Rice, Young and Watters, the three stars, were complemented by a seasoned offensive line and coached by a rare pair, George Seifert and his offensive coordinator, Mike Shanahan, now head coach at Denver. As Walsh’s successor, Seifert is neither a genius nor an exceptional talent scout, but he is obviously the right fit for this team, which, with hands-on owner Eddie De Bartolo and his staff, has sustained its brilliance for an unparalleled 14 years, winning five Super Bowls.

The 1994 offense was Shanahan’s, based on Walsh’s. In Shanahan football, the offense not only passes first to set up runs. It also features specially designed passes tailored to specific opportunities--as when, for instance, the 49ers found the way to get marked-man Rice open deep for a long touchdown pass on the third play of this year’s Super Bowl.

2. 1927 YANKEES

Even though baseball’s competition level wasn’t as high in the 1920s as it got in subsequent racially integrated decades, the Yankees of that early time, who won six pennants in eight seasons, set a standard that hasn’t yet been exceeded. In consecutive World Series, the 1927 and ’28 Yankees were 8-0. Outfielder Earle Combs hit .356 leading off in 1927, when four others combined for 544 RBIs: first baseman Gehrig 175, outfielder Ruth 164, outfielder Bob Meusel 103, and second baseman Tony Lazzeri 102.

They might have lost, all the same, to Casey Stengel’s 1954 Yankees, who, midway in another dynasty, won 103 games with Mickey Mantle and four other .300 hitters. But 1954 was a strange season. Before the New York Giants won the World Series, 4-0, Cleveland erupted to win 110 American League games. That kept Stengel from parlaying 10 consecutive pennants--and 11 in 12 years.

3. 1971-72 LAKERS

Wilt Chamberlain, who at 7-feet-1 displayed the athleticism of a 6-foot-6 Hall of Famer, was the transcendent figure on two of the top three NBA teams of all time, the ’72 Lakers and 1966-67 Philadelphia 76ers. All these years later, the two Chamberlain champions are still 1-2 in NBA won-lost columns with nearly identical records, 69-13 and 68-13--in part because of the big man’s shot-blocking and rebounding.

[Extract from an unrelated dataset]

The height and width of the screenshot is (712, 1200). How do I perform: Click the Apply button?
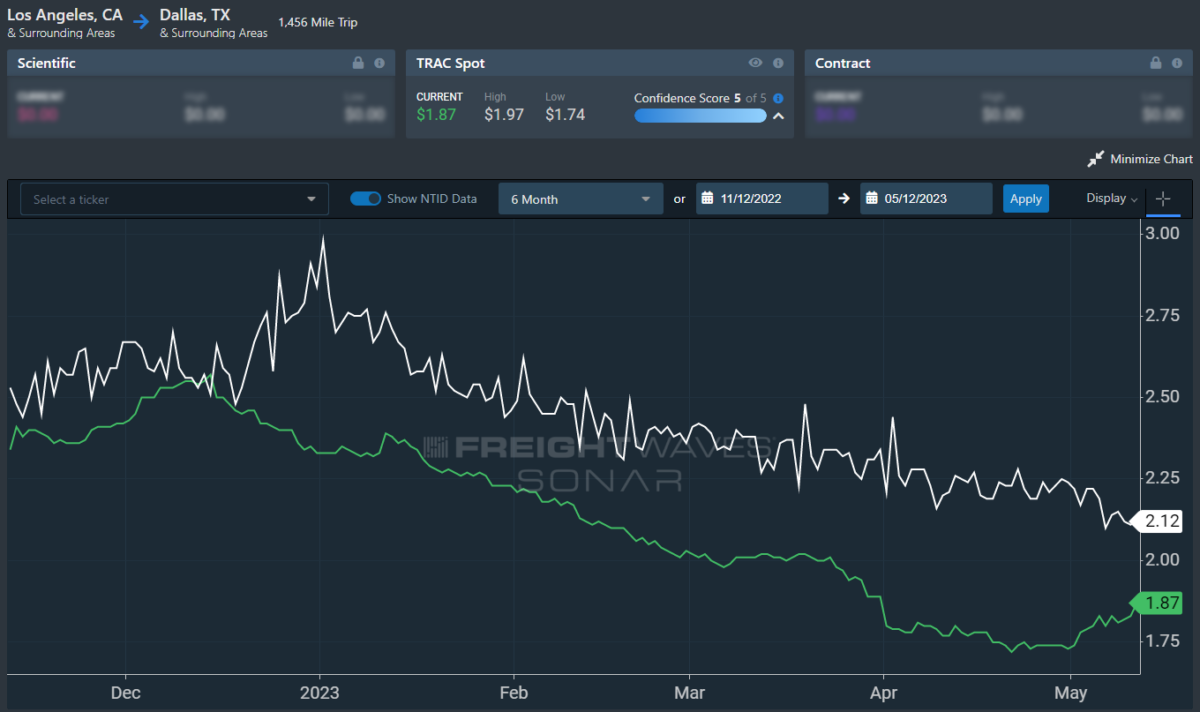(1026, 199)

As a rebounder, Chamberlain maintained an astounding career average, 22.9, setting a record that could last forever, now that NBA players are taking fewer shots in what has become a slower game. With Jerry West and Gail Goodrich in the backcourt and Bill Sharman coaching, the 1971-72 Lakers, en route to their first NBA title, won an improbable 33 straight, home and away. That won’t be done again, either.

4. 1992 DALLAS COWBOYS

The role that coaching plays in competitive sports has seldom been as obvious as it was in 1992-93, when the Dallas Cowboys won two Super Bowls. With Jimmy Johnson in charge, and Norval Turner calling the plays as offensive coordinator and Dave Wannstedt and Butch Davis as defensive coordinators, they could have beaten any NFL predecessor. Whether they would have grown enough under Johnson to take the 1994 49ers is a what-if secret. By then, Johnson was gone.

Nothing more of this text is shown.